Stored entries
BEGIN
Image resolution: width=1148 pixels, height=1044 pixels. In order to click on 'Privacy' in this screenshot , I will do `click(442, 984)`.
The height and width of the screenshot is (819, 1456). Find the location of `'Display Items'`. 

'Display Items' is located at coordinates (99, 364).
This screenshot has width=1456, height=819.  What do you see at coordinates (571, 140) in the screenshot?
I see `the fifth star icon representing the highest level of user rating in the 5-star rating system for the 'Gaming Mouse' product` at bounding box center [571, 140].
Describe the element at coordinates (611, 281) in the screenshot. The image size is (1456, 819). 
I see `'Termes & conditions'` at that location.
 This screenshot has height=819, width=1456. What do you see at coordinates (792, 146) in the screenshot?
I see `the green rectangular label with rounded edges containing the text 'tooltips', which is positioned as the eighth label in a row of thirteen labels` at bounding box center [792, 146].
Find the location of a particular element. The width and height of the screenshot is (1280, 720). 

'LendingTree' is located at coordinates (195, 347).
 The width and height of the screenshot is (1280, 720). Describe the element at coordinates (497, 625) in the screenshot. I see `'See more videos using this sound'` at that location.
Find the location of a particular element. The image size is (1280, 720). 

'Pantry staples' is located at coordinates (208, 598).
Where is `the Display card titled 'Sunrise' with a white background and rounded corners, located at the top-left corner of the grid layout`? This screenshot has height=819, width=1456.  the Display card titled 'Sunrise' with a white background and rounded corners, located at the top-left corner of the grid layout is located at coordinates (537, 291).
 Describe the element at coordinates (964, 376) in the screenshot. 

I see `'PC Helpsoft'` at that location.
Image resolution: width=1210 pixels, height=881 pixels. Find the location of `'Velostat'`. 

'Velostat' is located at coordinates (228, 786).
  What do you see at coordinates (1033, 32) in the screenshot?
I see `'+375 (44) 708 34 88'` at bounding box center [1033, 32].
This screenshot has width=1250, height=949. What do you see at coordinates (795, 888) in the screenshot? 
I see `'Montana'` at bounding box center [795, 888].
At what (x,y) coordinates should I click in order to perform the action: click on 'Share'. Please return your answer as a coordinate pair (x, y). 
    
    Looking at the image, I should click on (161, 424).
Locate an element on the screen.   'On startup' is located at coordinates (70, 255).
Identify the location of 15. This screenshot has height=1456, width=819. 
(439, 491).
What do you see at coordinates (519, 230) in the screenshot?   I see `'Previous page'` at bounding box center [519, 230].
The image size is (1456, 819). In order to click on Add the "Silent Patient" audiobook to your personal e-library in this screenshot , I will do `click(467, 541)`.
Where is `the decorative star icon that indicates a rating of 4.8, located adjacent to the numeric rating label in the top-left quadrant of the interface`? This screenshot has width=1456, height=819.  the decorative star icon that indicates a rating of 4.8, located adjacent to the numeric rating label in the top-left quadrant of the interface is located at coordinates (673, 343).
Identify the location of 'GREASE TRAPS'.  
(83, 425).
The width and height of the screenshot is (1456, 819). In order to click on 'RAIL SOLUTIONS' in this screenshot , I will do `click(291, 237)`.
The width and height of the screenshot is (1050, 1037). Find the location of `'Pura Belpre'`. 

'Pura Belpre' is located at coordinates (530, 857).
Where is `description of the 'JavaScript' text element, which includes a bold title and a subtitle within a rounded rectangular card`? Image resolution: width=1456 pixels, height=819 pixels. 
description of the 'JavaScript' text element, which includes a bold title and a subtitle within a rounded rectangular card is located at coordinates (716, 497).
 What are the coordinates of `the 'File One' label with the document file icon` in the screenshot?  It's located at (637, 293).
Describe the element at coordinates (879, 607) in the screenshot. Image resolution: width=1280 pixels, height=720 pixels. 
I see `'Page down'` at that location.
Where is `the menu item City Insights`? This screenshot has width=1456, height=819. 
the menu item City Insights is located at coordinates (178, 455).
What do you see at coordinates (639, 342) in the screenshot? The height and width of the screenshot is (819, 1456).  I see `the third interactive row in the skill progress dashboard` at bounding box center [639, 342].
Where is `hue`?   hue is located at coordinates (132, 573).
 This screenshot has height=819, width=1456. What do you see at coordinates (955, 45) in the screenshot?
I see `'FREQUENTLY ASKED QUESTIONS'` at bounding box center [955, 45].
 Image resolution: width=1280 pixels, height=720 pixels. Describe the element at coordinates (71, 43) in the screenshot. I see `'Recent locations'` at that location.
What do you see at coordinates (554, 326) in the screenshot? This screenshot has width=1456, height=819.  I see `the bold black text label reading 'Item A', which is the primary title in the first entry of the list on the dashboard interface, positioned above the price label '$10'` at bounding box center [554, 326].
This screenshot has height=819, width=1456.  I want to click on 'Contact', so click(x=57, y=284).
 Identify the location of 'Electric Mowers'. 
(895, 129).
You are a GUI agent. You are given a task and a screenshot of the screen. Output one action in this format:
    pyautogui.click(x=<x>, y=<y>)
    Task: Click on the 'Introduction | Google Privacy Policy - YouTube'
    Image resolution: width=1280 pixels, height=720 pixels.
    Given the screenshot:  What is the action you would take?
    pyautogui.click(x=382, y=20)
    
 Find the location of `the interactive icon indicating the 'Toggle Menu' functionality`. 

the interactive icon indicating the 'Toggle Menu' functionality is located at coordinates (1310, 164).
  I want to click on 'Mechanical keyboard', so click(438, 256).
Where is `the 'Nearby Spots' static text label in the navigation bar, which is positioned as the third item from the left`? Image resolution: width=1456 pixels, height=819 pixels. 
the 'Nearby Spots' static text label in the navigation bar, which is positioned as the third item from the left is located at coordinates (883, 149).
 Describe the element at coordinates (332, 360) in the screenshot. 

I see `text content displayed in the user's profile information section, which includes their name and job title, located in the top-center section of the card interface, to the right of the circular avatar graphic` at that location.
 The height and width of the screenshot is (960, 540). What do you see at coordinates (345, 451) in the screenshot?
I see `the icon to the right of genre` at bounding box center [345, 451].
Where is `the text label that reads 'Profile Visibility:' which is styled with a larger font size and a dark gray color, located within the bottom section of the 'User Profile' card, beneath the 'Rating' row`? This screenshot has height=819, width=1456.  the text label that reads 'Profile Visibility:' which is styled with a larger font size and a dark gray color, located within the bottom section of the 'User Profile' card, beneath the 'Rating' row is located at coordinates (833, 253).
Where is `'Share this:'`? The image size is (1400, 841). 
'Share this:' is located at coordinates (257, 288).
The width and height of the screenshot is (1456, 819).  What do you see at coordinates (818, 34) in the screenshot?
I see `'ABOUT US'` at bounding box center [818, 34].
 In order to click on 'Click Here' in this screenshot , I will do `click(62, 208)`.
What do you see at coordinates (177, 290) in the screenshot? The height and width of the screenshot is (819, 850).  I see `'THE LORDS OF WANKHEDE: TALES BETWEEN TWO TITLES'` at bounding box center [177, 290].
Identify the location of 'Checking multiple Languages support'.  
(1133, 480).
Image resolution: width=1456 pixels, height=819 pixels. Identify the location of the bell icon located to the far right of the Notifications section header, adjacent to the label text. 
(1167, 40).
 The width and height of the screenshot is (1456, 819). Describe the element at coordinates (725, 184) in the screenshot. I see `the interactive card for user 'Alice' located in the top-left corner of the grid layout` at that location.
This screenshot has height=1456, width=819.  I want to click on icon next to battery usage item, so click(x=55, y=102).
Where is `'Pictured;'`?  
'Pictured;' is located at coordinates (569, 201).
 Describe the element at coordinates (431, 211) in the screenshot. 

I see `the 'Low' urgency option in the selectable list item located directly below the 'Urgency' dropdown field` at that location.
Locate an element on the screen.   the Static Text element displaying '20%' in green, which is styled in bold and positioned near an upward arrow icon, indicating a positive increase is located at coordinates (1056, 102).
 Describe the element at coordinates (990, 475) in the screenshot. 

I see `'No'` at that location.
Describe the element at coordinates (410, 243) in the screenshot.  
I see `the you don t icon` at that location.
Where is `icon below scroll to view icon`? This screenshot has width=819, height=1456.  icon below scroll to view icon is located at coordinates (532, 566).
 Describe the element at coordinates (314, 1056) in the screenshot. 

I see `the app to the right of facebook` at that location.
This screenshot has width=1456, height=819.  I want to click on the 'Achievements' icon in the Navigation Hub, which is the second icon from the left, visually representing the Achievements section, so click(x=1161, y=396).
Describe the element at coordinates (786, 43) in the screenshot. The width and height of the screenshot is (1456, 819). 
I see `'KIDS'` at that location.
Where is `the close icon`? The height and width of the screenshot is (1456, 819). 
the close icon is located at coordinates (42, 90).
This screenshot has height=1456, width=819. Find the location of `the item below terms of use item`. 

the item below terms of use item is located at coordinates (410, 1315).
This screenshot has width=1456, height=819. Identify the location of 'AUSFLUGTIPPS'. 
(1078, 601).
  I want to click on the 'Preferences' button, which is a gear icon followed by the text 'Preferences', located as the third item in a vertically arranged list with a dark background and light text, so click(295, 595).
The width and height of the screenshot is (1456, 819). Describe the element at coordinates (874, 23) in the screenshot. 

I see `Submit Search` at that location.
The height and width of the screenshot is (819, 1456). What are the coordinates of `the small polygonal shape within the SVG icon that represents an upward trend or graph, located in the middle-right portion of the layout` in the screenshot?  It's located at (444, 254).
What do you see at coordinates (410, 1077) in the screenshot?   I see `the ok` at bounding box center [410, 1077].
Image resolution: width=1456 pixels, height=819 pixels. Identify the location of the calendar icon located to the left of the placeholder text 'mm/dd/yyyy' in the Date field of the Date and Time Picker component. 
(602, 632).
END
Rewrite only the records starting at the first line and ending at the line containing "center [571, 140].", with "pixels" replaced by "px" and everything else left unchanged.

◆ **Finished task**:
Image resolution: width=1148 px, height=1044 px. In order to click on 'Privacy' in this screenshot , I will do `click(442, 984)`.
The height and width of the screenshot is (819, 1456). Find the location of `'Display Items'`. 

'Display Items' is located at coordinates (99, 364).
This screenshot has width=1456, height=819.  What do you see at coordinates (571, 140) in the screenshot?
I see `the fifth star icon representing the highest level of user rating in the 5-star rating system for the 'Gaming Mouse' product` at bounding box center [571, 140].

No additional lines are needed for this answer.